Someone of stature once said to me that not all Germans were evil and not all Muslims want to kill Jews. That, I answered, is probably true, but it makes no difference. Six million Jews were killed despite the existence of good Germans and innocent Jews are being shot and stabbed today despite the existence of good Muslims. The good people can record events, but they have no effect on what is going on. They don't seem to have any effect on the future either. They, however, are proof of the human spirit. At least proof that there are good people. That is not enough, but it is something. Can it become more in the age of cyberspace and the global village? Time will tell. So far the opposite seems to be the case.

Why did Nansen write the diary? Because what it tells us, happened.  And this man, in his unaffected way, wrote with a wisdom that makes me wish we could speak to him today, wrote with a poignancy that only exacerbates the feelings of utter helplessness  as we read:

"But when darkness comes and night sinks down over all the suffering and wretchedness then the masses split up and become individuals, each whispering in the dark a beloved name."April 20, 1945.

In that one sentence, Nansen captures the essence of the world that glorifies the rights of the individual and proceeds to exterminate him en masse, although at one point he writes "the language is exhausted.. I've exhausted it myself. There are no words left to describe the horrors I've seen with my own eyes. How am I to give even a reflection of the hell…"  - this, as he recounts how young Nazi boys gleefully beat starving Jews with truncheons, kick them as they lie bloodied and dying.  He doesn't spare us his disgust at those of his own countrymen who do not give a damn.

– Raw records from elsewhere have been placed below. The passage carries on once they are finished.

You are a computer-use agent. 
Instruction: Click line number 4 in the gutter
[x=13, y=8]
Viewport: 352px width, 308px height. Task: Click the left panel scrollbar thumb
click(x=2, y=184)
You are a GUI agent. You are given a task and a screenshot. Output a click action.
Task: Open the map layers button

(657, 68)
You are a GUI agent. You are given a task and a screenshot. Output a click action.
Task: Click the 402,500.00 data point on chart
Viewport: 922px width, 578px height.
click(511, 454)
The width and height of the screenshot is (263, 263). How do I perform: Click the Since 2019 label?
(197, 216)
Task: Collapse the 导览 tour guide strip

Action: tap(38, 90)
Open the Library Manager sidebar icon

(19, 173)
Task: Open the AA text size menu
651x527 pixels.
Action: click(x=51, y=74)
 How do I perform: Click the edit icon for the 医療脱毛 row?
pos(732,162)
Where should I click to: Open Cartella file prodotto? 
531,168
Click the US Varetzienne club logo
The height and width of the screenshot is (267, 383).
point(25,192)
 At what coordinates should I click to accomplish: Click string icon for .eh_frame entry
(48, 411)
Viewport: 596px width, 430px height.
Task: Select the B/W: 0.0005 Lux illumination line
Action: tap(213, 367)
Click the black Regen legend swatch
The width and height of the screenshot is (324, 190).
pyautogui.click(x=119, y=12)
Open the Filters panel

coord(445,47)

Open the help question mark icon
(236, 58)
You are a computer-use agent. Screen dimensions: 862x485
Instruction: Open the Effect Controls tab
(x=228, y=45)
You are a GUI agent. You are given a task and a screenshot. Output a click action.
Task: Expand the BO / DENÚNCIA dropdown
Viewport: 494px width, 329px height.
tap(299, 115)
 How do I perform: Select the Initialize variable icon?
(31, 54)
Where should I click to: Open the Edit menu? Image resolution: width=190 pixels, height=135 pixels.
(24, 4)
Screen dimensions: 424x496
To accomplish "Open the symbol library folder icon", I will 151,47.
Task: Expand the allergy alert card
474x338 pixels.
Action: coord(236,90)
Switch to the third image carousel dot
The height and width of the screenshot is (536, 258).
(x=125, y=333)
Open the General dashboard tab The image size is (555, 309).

In one of many acts of mercy, Nansen saves a ten year old Auschwitz Death March survivor who tells him all the details of the gas chambers. Nansen does this by giving the boy some of his own food, a boy whose nervous hands belie his sweet smile and cause Nansen to write "even though I'm pretty thoroughly hardened…these little smiling replies of his came down on me like bombs." This young boy grew up to be a Justice at the International Court at  Hague and wrote the preface to the new edition of the book.

Nansen himself continued his humanitarian work until his death in 1973. That must mean something. Re-publishing his book may mean as much.